WHAT YOU HAVE TO DO:
Starting at the line that contains "You are a computer-use" and ending at the last line of the data, write the lines out again with "Memory" switched to "Storage" and nothing else changed. Leave the pictures out of your answer.

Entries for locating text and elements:
** Begin **

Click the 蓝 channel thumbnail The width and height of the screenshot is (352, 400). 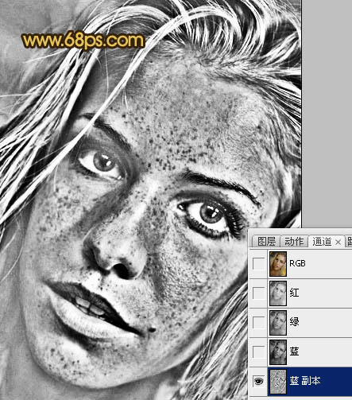click(278, 352)
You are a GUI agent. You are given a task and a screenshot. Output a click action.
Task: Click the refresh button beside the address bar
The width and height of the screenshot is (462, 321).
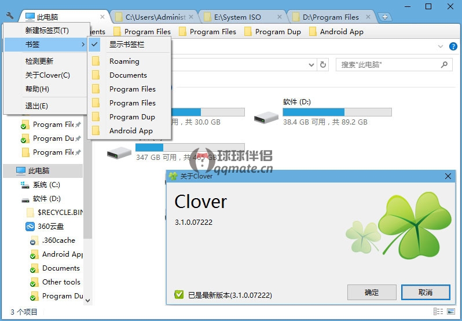(323, 65)
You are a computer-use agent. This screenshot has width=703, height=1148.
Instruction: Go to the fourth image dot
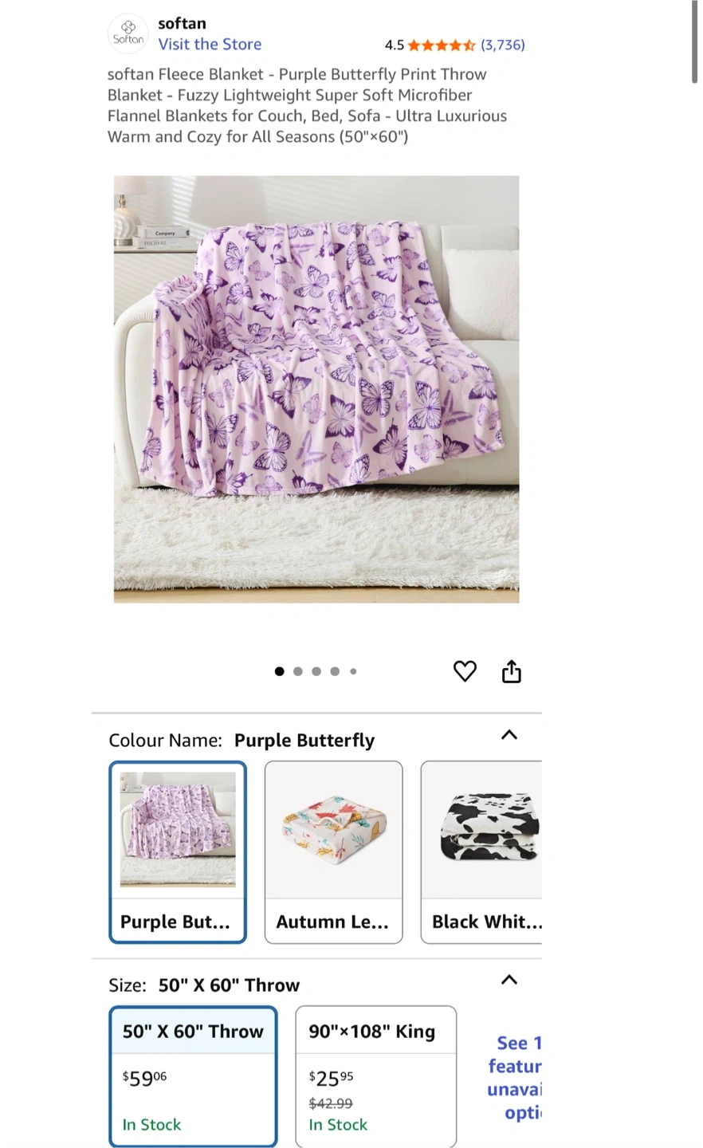pyautogui.click(x=335, y=671)
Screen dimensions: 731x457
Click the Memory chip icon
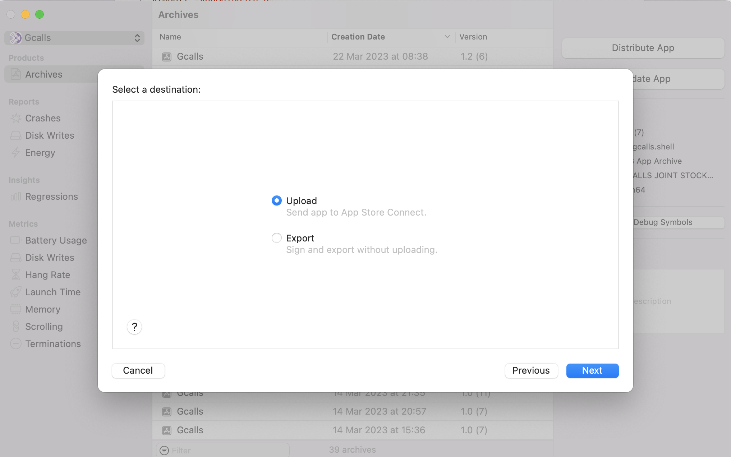pos(16,309)
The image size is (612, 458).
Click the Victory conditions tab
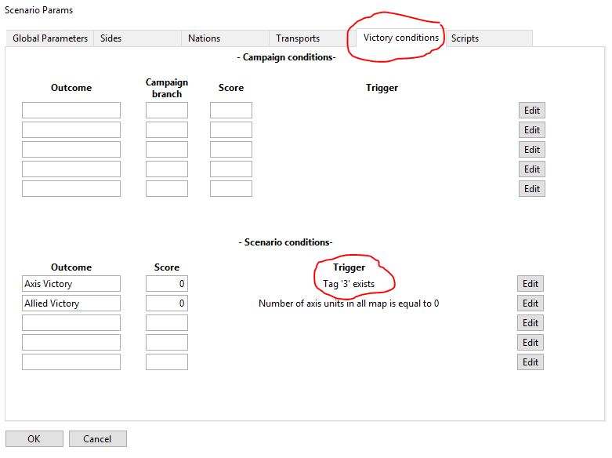[x=400, y=38]
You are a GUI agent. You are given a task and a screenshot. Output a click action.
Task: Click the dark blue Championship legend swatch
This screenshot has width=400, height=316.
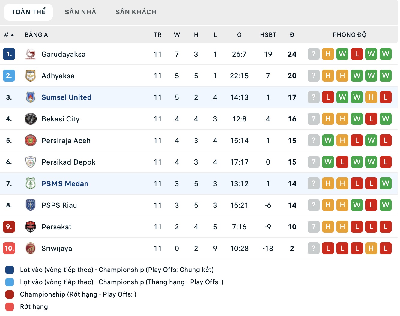pos(9,270)
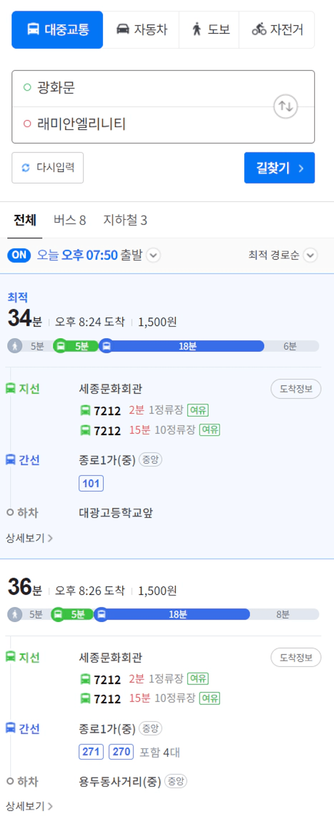This screenshot has width=334, height=820.
Task: Click the 길찾기 search button
Action: tap(279, 168)
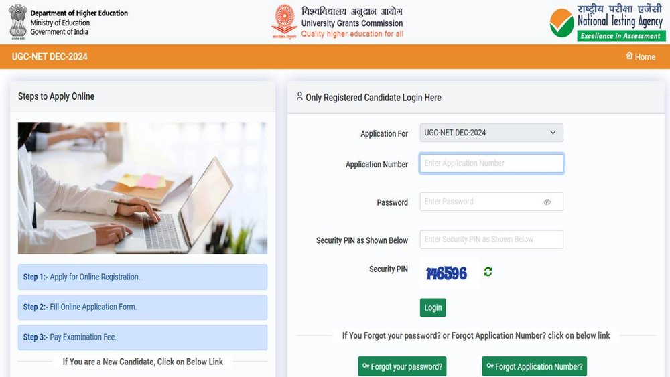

** End **

SOLUTION FOR THIS EXERCISE:
You are a computer-use agent. This screenshot has width=703, height=1148.
Instruction: Go to the fourth image dot
pyautogui.click(x=335, y=671)
Screen dimensions: 731x457
Click the Storage chip icon
pos(16,309)
The image size is (612, 458).
Click the Victory conditions tab
[x=400, y=38]
You are a GUI agent. You are given a task and a screenshot. Output a click action.
Task: Click the dark blue Championship legend swatch
This screenshot has width=400, height=316.
pos(9,270)
This screenshot has width=334, height=820.
Task: Click the 길찾기 search button
Action: tap(279, 168)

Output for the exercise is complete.